Sulfo-NHS-LC-biotin (Thermo Fisher Scientific, PI21335) was dissolved in distilled water at ~ 11.5 mg/mL. Stock solutions of Sulfo-NHS-LC-biotin (150 mL) and PSR reagent (4.5 mL at 1.0 mg/mL) were mixed end-over-end at room temperature for 45 min. To quench the reaction, 10 mL of 1.5 M hydroxylamine at pH 7.2 was added. Biotinylated PSR was then aliquoted and stored at −80 °C.

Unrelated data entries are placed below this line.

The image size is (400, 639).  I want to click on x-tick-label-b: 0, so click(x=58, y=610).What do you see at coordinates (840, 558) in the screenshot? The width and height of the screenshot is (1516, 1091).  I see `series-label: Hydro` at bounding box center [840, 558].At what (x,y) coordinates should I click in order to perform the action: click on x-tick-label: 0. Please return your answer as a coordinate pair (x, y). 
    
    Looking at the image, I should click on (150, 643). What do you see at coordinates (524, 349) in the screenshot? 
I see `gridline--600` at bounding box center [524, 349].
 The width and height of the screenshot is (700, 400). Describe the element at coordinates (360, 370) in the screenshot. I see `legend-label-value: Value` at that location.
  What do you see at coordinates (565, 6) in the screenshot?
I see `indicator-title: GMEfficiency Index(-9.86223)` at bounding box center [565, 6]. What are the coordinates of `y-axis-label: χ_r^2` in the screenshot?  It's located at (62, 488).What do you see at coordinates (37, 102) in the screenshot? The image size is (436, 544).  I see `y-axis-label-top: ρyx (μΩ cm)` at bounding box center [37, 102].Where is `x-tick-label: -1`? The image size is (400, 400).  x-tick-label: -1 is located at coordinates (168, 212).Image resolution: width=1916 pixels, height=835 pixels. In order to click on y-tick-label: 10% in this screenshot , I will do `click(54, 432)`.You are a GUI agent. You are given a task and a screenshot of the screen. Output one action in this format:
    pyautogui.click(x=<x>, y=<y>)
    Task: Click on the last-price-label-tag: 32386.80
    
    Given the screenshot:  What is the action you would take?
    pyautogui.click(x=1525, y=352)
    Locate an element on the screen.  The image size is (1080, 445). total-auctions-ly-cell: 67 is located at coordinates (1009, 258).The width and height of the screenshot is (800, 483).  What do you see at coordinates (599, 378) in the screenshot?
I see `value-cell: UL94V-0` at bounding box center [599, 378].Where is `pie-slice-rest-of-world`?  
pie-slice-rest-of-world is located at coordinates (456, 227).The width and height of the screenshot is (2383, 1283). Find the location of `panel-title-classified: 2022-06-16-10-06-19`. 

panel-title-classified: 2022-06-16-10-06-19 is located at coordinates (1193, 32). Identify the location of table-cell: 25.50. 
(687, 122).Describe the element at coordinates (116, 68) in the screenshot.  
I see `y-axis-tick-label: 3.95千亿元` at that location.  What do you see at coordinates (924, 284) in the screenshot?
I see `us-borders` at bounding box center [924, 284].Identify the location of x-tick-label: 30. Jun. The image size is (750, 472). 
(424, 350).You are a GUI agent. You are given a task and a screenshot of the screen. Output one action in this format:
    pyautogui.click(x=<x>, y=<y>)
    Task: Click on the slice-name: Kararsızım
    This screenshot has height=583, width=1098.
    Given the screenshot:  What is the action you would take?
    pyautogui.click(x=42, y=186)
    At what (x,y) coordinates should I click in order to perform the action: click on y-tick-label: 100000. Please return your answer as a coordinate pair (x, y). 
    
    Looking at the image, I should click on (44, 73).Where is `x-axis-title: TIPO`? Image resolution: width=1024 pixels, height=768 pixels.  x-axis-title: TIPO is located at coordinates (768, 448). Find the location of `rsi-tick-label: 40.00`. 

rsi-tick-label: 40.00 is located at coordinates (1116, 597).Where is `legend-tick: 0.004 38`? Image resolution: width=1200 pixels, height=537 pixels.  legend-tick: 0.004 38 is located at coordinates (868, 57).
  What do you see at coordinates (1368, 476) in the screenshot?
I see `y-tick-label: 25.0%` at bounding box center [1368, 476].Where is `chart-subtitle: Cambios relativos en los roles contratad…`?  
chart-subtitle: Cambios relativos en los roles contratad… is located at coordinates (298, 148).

Protein A-coated magnetic beads (Invitrogen, 88846) were washed three times with PBSB and then incubated with antibodies or nanobodies at various concentrations ranging from 0.03 × to 10 × of the saturated bead binding capacity for IgGs in 96-well plates (VWR, 650261) overnight at 4 °C. Antibody and nanobody concentrations were normalized by molarity to maintain the same Fc concentration across the samples. The IgG-coated beads were washed twice with PBSB, with centriguation at 2500×g for 4 min between washing steps. Next, the beads were suspended with a 10 × diluted solution of biotinylated PSR and incubated for 20 min on ice. Following this incubation, beads were washed once with PBSB and then incubated with a 1000 × dilution of streptavidin AF-647 (Invitrogen, S32357) and a 1000 × dilution of goat anti-human Fc[F(ab’)2] AF-488 (Invitrogen, H10120) for 4 min on ice. Beads were washed once, resuspended in PBSB, and evaluated via flow cytometry. The high and low non-specific binding control antibodies used in this assay have the variable regions of emibetuzumab and elotuzumab grafted onto a common IgG1 framework, respectively. The control antibodies were two-step purified by Protein A and SEC. Results from all replicates were normalized between 0 and 1 based on control antibodies.